Perrin J. C., Bassignana M., Favre S., Remacle C., Bétemps A., Philippot L., Muri d’alpeggio in Valle d’Aosta. Storia e vita, Priuli & Verlucca, Scarmagno (To), 2009.

Muri d’alpeggio non è solo un’approfondita ricerca sull’architettura degli alpeggi della Valle d’Aosta accompagnata da alcune riflessioni di carattere antropologico ed etnografico sul mondo contadino, ma è soprattutto un libro sulla montagna. Questo perché restituisce in modo efficace l’immagine di un mondo in cui la presenza umana è indissolubilmente intrecciata con il territorio – un mondo in cui i ritmi e i cicli della vita e del lavoro, le identità e i saperi si sono stratificati come la terra e le pietre con cui nei secoli si è costruito l’habitat rurale – caratteristica irriproducibile del mondo alpino. La descrizione fisica dell’architettura e del paesaggio rurale compenetra la dimensione umana dipingendo un cosmo in cui gli usi e le forme del territorio si situano in una stupefacente consequenzialità. La logica funzionale degli spazi, la razionalità di ogni scelta costruttiva, la ricerca poetica nelle forme primitive del costruire, l’utilizzo intelligente di materiali reperiti in loco, danno vita ad architetture che diventano non solo parte del paesaggio ma “il” paesaggio. La fatica richiesta per la posa di ogni singola pietra che compone i muri di questi alpeggi richiedeva una saggia e consapevole ottimizzazione delle risorse e dei gesti. L’armonia che oggi noi percepiamo nell’osservare questi luoghi nasce proprio dal fatto che i materiali e le azioni del costruire fossero il frutto di misura, necessità, intelligenza, passione. I vincoli imposti dalla disponibilità limitata di materiali, dalle qualità tecnologiche degli stessi, dai limiti “muscolari” di uomini e bestie, dalle caratteristiche orografiche e ambientali, suggerivano una giusta misura che sottendeva costantemente alla progettazione e alla realizzazione degli edifici e si traduceva, da un punto di vista estetico, in una sorta di continuum con la geomorfologia dei luoghi.

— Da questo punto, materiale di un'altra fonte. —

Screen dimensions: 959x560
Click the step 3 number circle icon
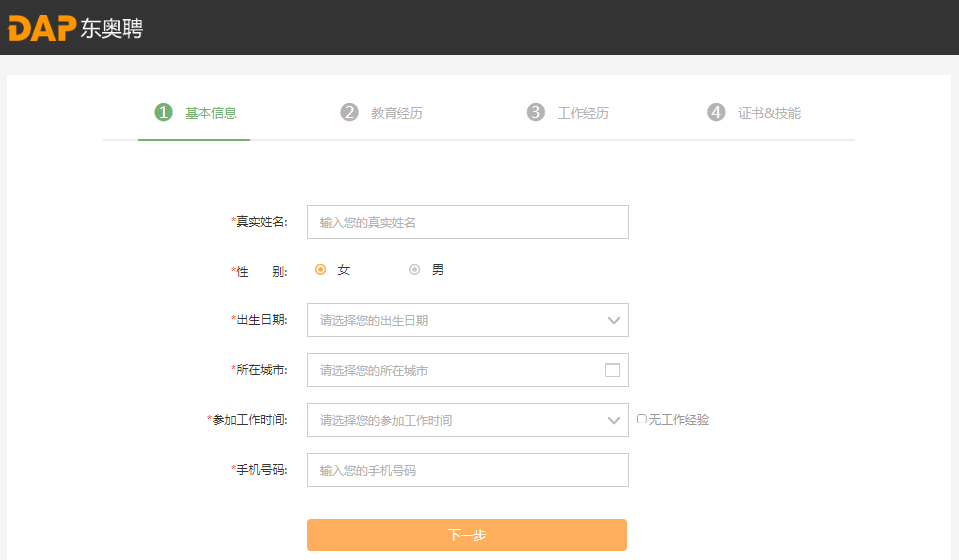click(536, 112)
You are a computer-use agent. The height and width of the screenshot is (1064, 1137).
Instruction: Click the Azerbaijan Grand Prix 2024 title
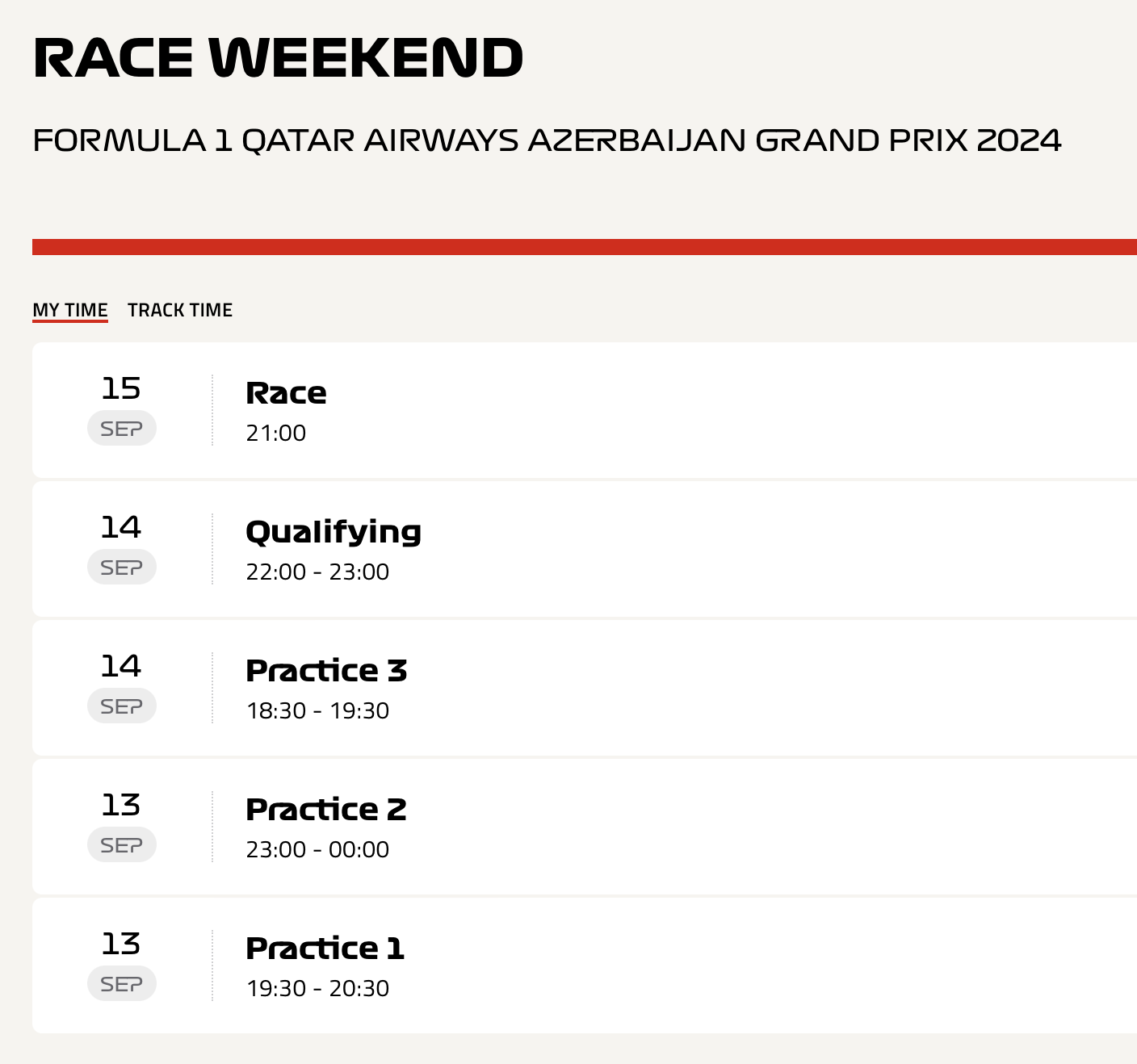tap(547, 140)
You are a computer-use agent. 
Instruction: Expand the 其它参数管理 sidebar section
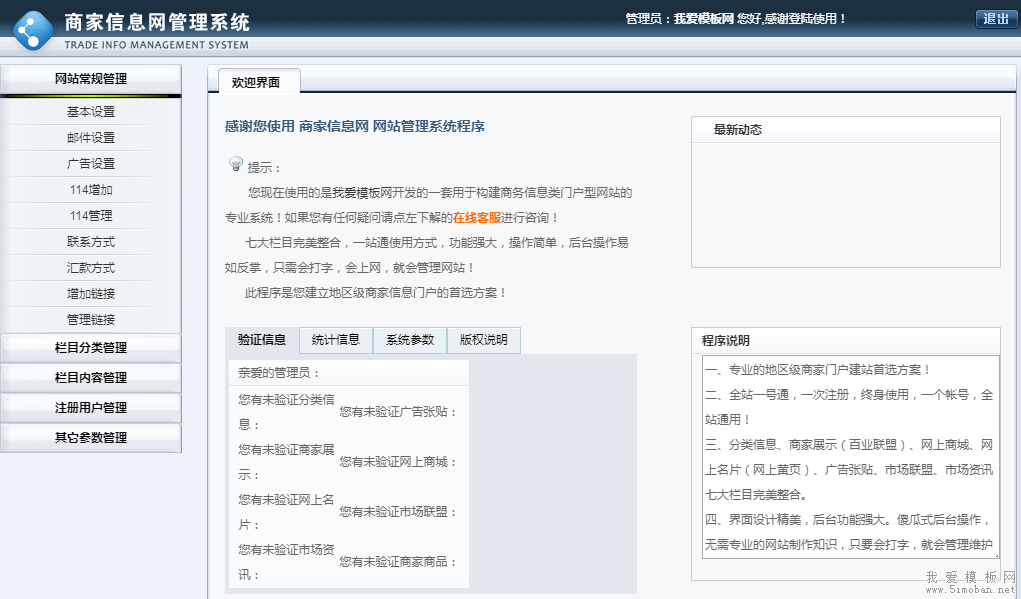[91, 438]
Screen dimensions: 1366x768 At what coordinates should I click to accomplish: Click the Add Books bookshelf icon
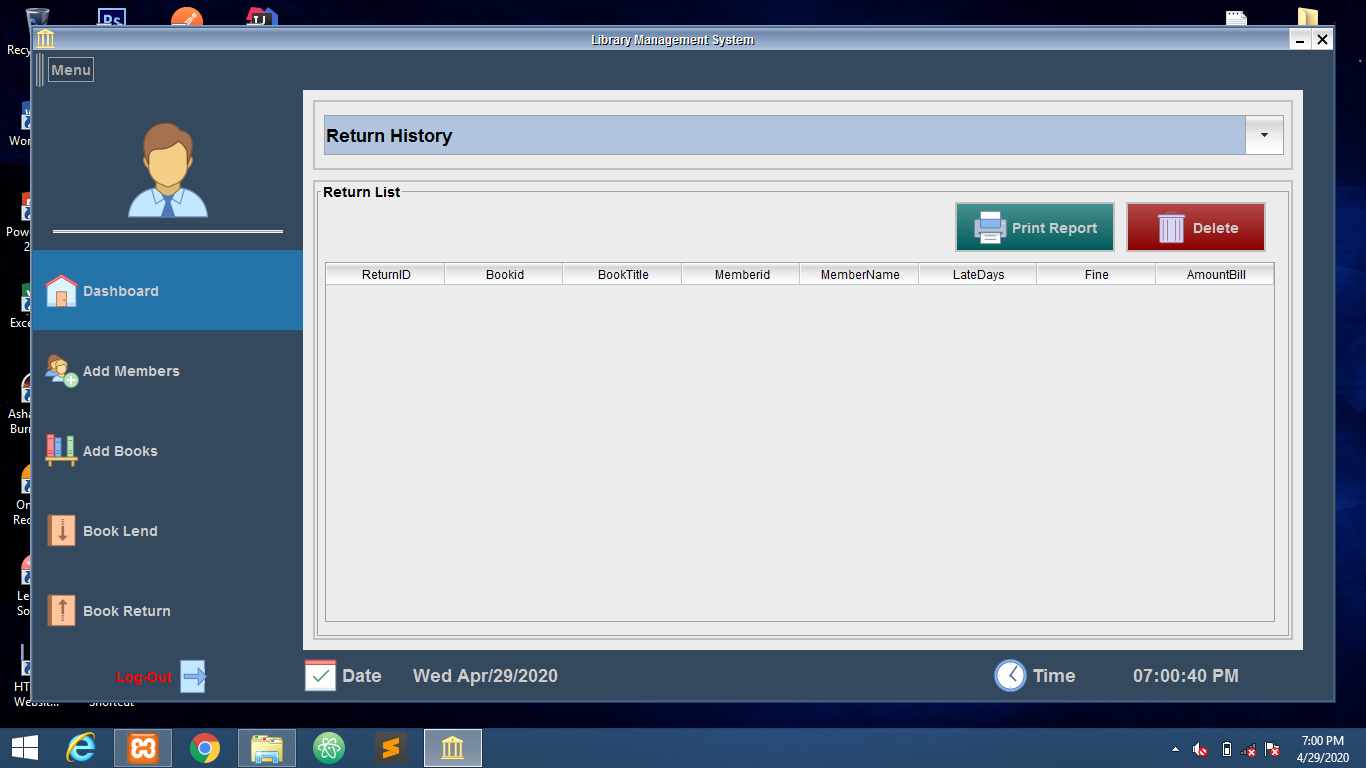point(60,450)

Queste “architetture senza architetti” nascono dunque da una padronanza consapevole e colta delle soluzioni spaziali e tecnologiche più adatte per costruire in un ambiente così severo, legittimandosi dal confronto continuo con le caratteristiche più intime dell’ambiente e con le risorse intrinseche del territorio. Da un lato dunque la razionalità costruttiva richiedeva chiarezza strutturale e compositiva che andava, dall’altro lato, declinata in modo specifico rispetto alle condizioni al contorno imposte dalla montagna. Nello scorrere i numerosi esempi di architetture di alpeggio prese in analisi nella ricerca colpisce il gran numero di varianti tipologiche con cui si articolano gli edifici in relazione al territorio. Questi sembrano seguire la strada di un’organicità non retorica, che non risparmia i segni decisi propri di un’idea laugeriana dell’architettura ma che con grande adattabilità, attraverso anche i più minimi aggiustamenti, introduce variazioni sul tema e distorsioni mettendo in forma una sorprendente coerenza tra il dentro e il fuori, tra la parte e il tutto, tra il naturale e l’artificiale. Una grande lezione di “sostenibilità” che nasce in modo spontaneo dalla cultura della gente di montagna e costituisce ancora oggi uno straordinario bagaglio di conoscenze cui è importante guardare, non come un nostalgico ricordo per un mondo arcaico che nessuno sarebbe più disposto a far rivivere ma come un fecondo riferimento per imparare ad abitare in modo più profondo e consapevole le Alpi di domani.